A fantasy of a lifetime

To understand what is a branch, let’s work with some fantasy. Imagine that your life follows a timeline onto which things that happen to you are stored (this is git). You can think of a branch as one possible path in that timeline. In the real case, your life timeline is purely linear, which means you have only one path where everything is happening, and it’s impossible to revert things that have been done (spoiler alert, this is not suitable for your code).

Branches in git work as if you’d have the superpower to test different paths for your life, or even making different lives exist simultaneously. That could be : I have job A, and I would want to know what would be my life with job B. So I create a job B branch, experiment with what my life is with job B, and then I can decide if I prefer to keep job A or to move to job B. Pushing to the extreme, I decide that I want to live both so I’ll create sort of a duplicated life, where I have job A in one timeline, and job B in the other, maintaining and living both of them simultaneously.

In the git world

This translates adequately to your code. Should it be a data science project or a web application (or any other you fancy), you’re likely to have a working main version of your code. In the meantime, you want to improve or test new features, without risking to break anything on the main version. This is especially true for a web application that other people than you use or develop onto.

A branch roots from another branch (except the master branch which is the origin of your git tree), more precisely from another branch’s commit. Most of the time you don’t have to think about which commit you’re creating the branch from, since it is likely to be the current one.

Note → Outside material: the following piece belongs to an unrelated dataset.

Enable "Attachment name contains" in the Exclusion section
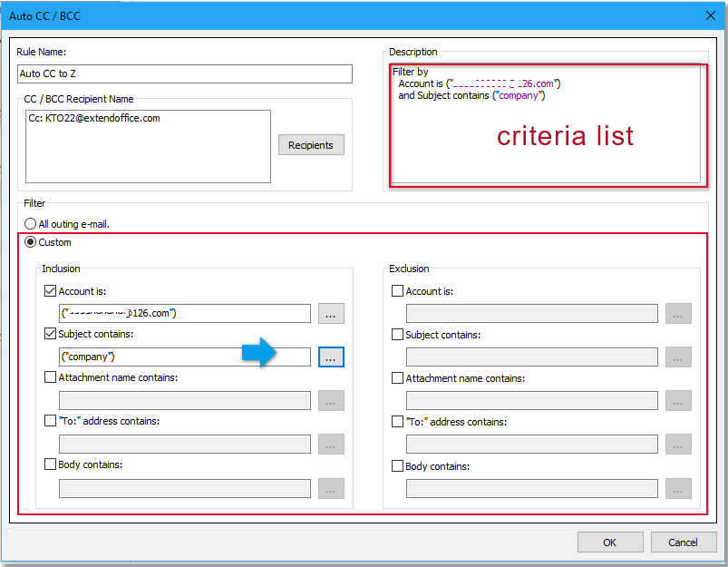Viewport: 728px width, 567px height. pyautogui.click(x=397, y=377)
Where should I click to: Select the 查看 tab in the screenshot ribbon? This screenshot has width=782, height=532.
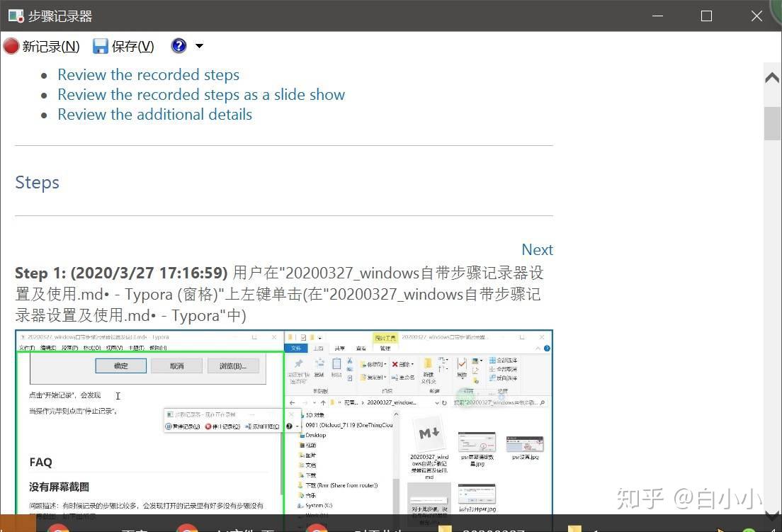click(361, 348)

But know that it is also possible to create a branch starting at a chosen commit, for instance when you know things went wrong after that commit, and you want to fix things without modifying the main code nonetheless.

Tarzan, or creating and moving through branches

The git command to navigate through your code’s branches is git checkout. If you created a brand new repository for this tutorial, you should now be on the master branch. On the exemple below, git is checked out at a develop branch.


To create a new branch, use the following command:

git checkout -b my-new-branch

The -b option stands for branch and is used to indicate to git that the branch is to be created. That command actually wraps the two following commands:

git branch my-new-branch   # create my-new-branch but stay on develop
git checkout my-new-branch # move from develop to my-new-branch

On the screenshot below, I created the branch and git automatically moved to that branch, whose name is visible in the parenthesis next to the current folder path.


To see the list of available branches, use:

git branch        # display only local branches
git branch --all  # display all branches, including remote ones

So now that you have at least two branches, say master and my-new-branch, you can choose either to commit on master, or on my-new-branch. Working on my-new-branch allows you to work freely without affecting master. Once you’re happy with what you did in my-new-branch and you want to add it to the main code, you will proceed to a merge of my-new-branch onto master.


On the screenshot, you see the very first commits of this repository. The purple branch is the main branch, always called master. From the third commit, I created a new branch to work on a feature. On that feature branch, after a first commit, I created a (blue) sub-branch, which was merged back on the first (light blue) feature branch. Once completed, the (light blue) feature branch was then merged onto the master branch.

Note that you don’t necessarily have to merge a branch. You can use branches to make drafts that will never be merged onto anything. In that case, the branch allows you to try and break code without risk.

Merging branches and first collaborations

Now that you know both how to commit and create branches, let’s dive into the merge flow. You merge a branch onto another when you want to update the target branch with the work (i.e. the commits) that have been done on the merging branch.

This opens up a whole world of organising the way you work with branches, that is how and when to merge branches. We’ll call a branching model the set of names and rules you use to define how and when to merge branches in your project. The simplest flow is : you don’t use branches at all and always work on master. A more reasonable flow is to always create a branch to develop something, then merge it onto master when the new feature is ready and satisfactory.

The more complex your project, the more critical it is to use a reliable and well defined branching model. One of them, which is the object of this tutorial, is the git flow branching model. We’ll talk about it in the next section. For now, we’ll see the various ways of merging a branch onto another, and how to synchronise your local repository with others’.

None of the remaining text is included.